There is also a Methodist Chapel built in 1927 which is no longer in use.

== Tyrell's Manor ==
For over 600 years, Tyrell's Manor passed through the female line, often as the dowry of heiresses. The name was changed to Ingletons on the passing again by dowry, to Geoffrey Ingleton in 1465, and when their daughter married Humphrey Tyrell, who came from a noble family and was an ancestor of the famous hanging Judge, Tyrell, the estate took its present name.

The present house, built in 1708, had thirty-six windows, that were blocked up before the penal window taxes of a few years later. Built to the four points of the compass, this typical Queen Anne style architecture embodied all the fine craftsmanship of the time. The walls are 18 inches thick, oak beams 20 foot long and nearly 2 feet square throughout their length. The original wattle and daub plaster that has stood the test of time for over 250 years. It was built on the site of a previous house and the cellars are hundreds of years older than the existing building.

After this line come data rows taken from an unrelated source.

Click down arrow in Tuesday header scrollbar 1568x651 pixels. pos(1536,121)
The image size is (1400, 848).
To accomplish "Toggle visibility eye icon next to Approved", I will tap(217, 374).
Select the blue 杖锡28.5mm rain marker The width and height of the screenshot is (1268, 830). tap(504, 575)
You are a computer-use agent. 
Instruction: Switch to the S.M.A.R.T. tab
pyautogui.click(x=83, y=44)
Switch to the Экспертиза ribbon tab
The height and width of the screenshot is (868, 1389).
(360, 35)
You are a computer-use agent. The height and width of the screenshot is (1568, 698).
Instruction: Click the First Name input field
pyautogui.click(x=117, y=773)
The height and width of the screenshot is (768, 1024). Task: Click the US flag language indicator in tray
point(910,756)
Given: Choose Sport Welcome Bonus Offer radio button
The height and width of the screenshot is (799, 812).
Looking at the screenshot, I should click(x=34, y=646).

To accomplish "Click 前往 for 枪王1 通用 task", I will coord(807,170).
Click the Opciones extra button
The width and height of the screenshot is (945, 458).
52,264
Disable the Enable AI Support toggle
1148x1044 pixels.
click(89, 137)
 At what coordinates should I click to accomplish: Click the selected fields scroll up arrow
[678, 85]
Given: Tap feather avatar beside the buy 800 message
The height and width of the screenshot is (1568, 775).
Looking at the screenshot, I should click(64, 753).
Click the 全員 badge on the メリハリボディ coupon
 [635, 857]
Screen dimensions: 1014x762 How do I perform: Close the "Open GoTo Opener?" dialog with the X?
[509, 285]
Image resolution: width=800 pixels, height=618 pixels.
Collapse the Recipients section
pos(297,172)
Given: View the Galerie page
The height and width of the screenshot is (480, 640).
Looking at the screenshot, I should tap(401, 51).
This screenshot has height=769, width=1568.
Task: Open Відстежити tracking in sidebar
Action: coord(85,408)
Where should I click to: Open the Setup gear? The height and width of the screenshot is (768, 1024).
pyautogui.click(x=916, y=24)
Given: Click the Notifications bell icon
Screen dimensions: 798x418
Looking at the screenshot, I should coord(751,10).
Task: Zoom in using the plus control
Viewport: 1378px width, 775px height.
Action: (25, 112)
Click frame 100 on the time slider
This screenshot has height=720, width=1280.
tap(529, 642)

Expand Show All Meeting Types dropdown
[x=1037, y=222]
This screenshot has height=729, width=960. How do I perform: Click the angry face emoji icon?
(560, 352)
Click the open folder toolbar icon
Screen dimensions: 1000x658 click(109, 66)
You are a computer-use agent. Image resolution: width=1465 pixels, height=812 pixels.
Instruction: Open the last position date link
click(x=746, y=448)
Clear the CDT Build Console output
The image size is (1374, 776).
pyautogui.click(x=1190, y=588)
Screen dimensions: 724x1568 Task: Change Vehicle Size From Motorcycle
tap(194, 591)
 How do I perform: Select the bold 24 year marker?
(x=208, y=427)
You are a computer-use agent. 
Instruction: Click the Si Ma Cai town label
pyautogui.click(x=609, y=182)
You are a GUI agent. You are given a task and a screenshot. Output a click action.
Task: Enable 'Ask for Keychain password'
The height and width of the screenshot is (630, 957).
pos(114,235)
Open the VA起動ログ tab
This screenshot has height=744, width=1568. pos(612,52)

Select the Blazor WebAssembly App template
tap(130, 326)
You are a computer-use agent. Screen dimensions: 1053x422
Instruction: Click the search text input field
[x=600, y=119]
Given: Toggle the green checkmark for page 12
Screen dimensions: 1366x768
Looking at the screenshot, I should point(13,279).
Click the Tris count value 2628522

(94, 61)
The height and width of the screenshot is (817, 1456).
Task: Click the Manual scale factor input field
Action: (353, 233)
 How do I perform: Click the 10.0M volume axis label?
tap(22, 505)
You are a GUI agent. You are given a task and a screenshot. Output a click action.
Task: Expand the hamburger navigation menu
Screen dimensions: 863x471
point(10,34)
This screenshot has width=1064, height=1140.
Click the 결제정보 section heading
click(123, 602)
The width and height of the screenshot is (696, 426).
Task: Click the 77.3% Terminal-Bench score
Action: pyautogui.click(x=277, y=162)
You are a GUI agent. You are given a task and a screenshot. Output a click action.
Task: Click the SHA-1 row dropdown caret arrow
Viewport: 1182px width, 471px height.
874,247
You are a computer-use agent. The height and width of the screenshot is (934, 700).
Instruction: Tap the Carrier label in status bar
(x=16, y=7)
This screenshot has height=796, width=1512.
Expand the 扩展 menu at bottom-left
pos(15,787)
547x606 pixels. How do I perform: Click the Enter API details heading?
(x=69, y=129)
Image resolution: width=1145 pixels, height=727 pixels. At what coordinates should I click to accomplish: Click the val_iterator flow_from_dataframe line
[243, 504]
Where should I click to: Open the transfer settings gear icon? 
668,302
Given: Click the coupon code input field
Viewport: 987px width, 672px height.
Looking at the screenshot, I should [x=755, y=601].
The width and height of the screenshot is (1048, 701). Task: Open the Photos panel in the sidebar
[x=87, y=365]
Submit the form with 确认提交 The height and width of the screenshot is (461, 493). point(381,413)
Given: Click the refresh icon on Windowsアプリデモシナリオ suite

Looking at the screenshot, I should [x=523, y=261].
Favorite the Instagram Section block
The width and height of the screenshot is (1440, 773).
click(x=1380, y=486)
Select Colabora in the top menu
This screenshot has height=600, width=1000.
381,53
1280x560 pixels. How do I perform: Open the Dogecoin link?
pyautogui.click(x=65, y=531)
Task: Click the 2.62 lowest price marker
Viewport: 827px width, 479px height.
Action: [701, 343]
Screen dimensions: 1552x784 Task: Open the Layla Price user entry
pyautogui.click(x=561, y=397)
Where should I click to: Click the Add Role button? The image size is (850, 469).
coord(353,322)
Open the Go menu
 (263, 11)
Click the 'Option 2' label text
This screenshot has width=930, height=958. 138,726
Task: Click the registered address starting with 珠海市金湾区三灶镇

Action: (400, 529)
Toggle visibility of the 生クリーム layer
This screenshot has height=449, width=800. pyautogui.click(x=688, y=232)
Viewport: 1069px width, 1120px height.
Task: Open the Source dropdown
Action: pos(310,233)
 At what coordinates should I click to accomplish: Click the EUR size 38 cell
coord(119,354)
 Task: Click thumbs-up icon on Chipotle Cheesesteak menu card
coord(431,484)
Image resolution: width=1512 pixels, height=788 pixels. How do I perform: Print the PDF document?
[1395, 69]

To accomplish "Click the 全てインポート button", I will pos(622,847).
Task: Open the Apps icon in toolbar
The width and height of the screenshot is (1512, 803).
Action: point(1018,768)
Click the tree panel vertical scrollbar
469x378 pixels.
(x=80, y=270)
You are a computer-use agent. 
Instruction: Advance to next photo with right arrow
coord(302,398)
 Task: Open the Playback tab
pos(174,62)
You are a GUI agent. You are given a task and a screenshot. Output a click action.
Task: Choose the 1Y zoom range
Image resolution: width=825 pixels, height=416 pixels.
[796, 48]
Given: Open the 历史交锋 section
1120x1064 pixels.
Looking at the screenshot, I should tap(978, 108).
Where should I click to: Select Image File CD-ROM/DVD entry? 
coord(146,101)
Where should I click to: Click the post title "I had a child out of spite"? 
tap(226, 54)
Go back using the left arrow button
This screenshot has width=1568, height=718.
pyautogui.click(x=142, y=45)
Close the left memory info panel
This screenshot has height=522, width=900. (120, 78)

In the 1960s, an "Angus Dei" shield was found in a corner of the ancient cellar, which the Victoria & Albert Museum placed as late as the 14th century, likely part of the decoration of an earlier edition of the manor. This shield can be seen now on the window sill to the left of the altar in St Luke's church, and is where the village gets its shield emblem from.

== The Dolphin Pub ==
The Dolphin pub in Stoke Hammond has a long history. The earliest reference to the building dates back to 1695, with a conveyance mentioning two cottages. A later conveyance from 1823 refers to a cottage known as "The Dolphin" and a blacksmith's shop. The name is thought to have been chosen by a former ship's blacksmith who wanted to retain a connection to his maritime roots. The Dolphin officially became a public house in 1920.

== RAF Stoke Hammond ==
RAF Stoke Hammond operated as a secret wireless station from 1943 to 1973, providing vital communications support for Bletchley Park in World War II and RAF Stanbridge during the subsequent Cold War. The station has since been decommissioned and is now private property.